Ирина вздохнула. Не ценит она своего счастья, ведь все мечтают жить в старых домах. Тут высокие потолки, просторные коридоры, есть даже настоящая кладовка.
Пеленки приходится развешивать в прыжке – зато они никому не мешают, пока сохнут.
Простор – это прекрасно в том числе и потому, что ей надо больше двигаться. Не набрав вес во время беременности, Ирина быстро наверстала это упущение с кормлением. За месяц она прибавила килограммов пять, а может, и больше. Во всяком случае теперь, нагибаясь или оборачиваясь, она натыкалась на валик жира там, где раньше была пустота. И зеркало в пудренице как-то стало вдруг мало…
Что ж, утрата красоты – не такая уж большая цена за сына, главное, чтобы он был здоров, а это возможно только при полноценном грудном вскармливании, так что Ирина ела для хорошей лактации и была счастлива. Только иногда пыталась взглянуть на себя глазами молодого мужчины – и сразу сердце тревожно екало.
Должно быть, Кириллу противно ложиться в постель с разжиревшей обрюзгшей бабой, обнимать ее и вместо стройной гибкой талии ощущать так называемые спасательные круги.
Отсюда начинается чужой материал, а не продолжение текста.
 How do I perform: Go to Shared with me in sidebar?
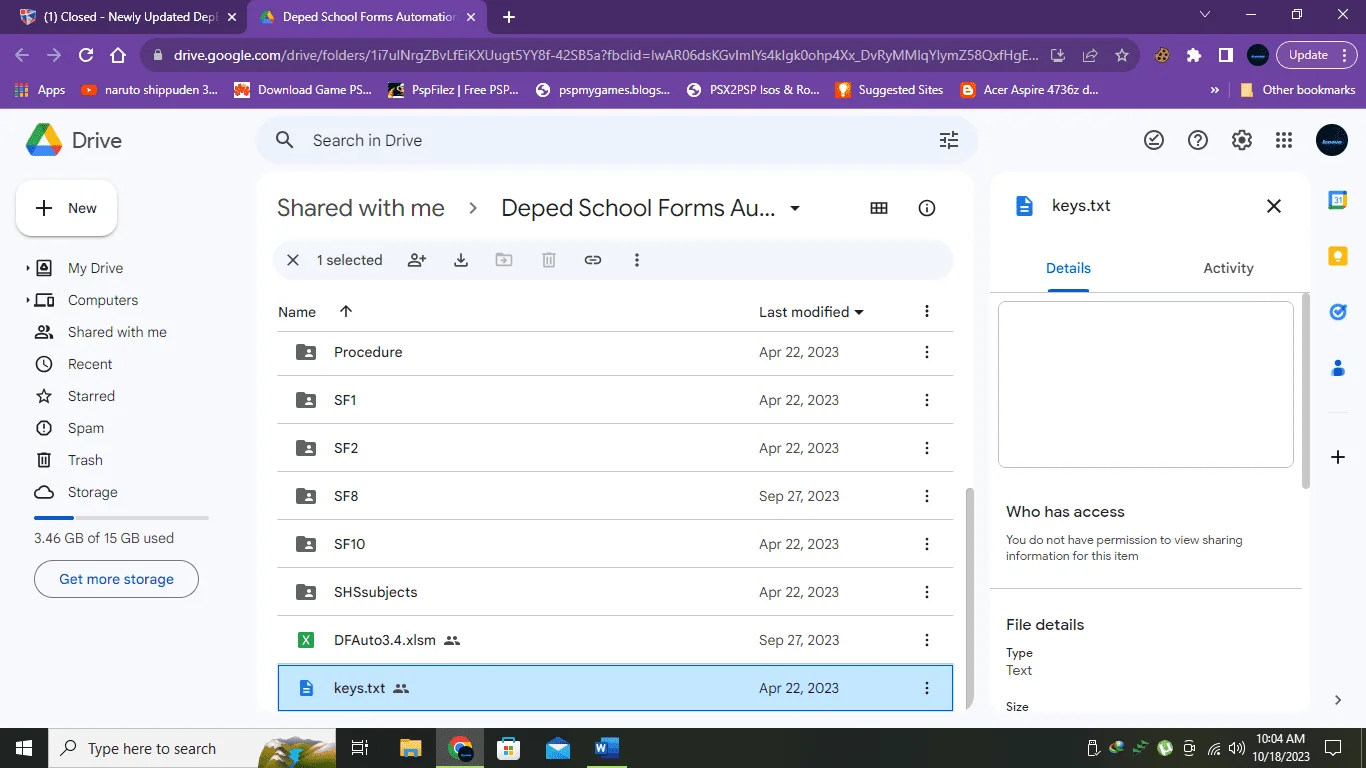[117, 332]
Внешне он такой же любящий и нежный, как и прежде, но нельзя обманываться и принимать великодушие и деликатность за искреннюю страсть.
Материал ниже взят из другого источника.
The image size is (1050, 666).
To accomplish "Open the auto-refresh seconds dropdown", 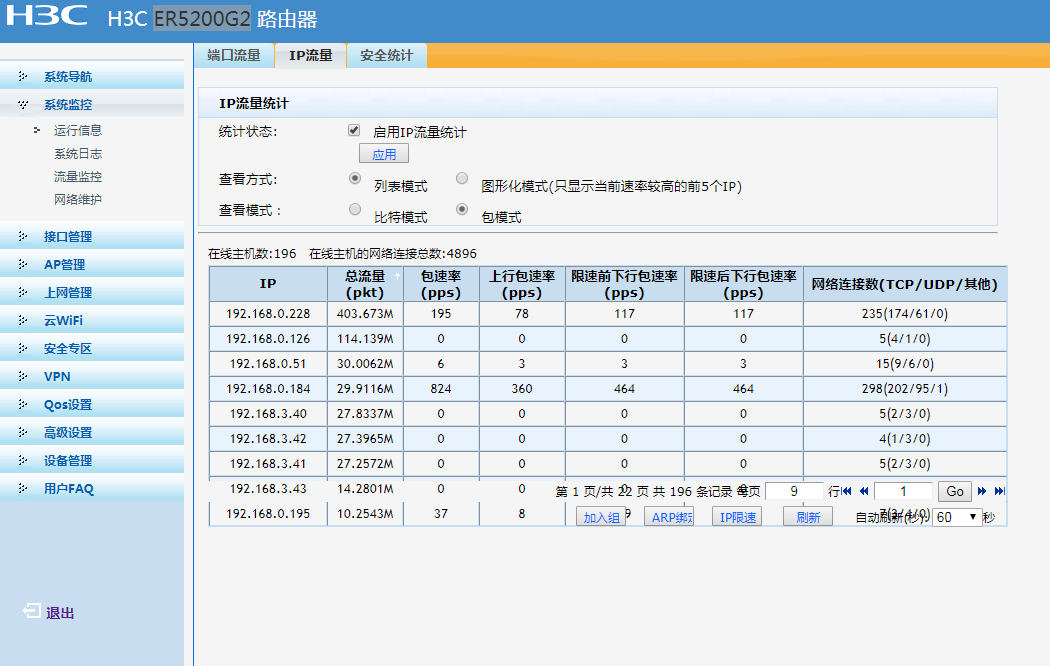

Она будет кормить, пока есть молоко, а потом сразу займется собой, во что бы то ни стало приведет фигуру в порядок, а пока надо быть скромнее и ни в коем случае не кокетничать с мужем, не вынуждать его заниматься любовью через силу. Сейчас она в первую очередь мать.
Ручка мясорубки, и так проворачивавшаяся туго, совсем застопорилась, пришлось открутить кольцо и чистить железные кишочки. Что ж, дорогая Ирина Андреевна, запрещаете мужу покупать на рынке – будьте готовы перекручивать жесткое магазинное мясо. И дешевле, и вы больше калорий потратите.
Белые жилы окутали решетку плотным коконом, пришлось скоблить ножом, чтоб отошло.
– Ира, ну что ты! – войдя, Кирилл отстранил ее, быстро собрал мясорубку и закрутил ручкой так, что даже стол подпрыгивал. – Ты отдыхай, пока Володя спит.
– Да я не устала.
– Кому-нибудь другому расскажи об этом.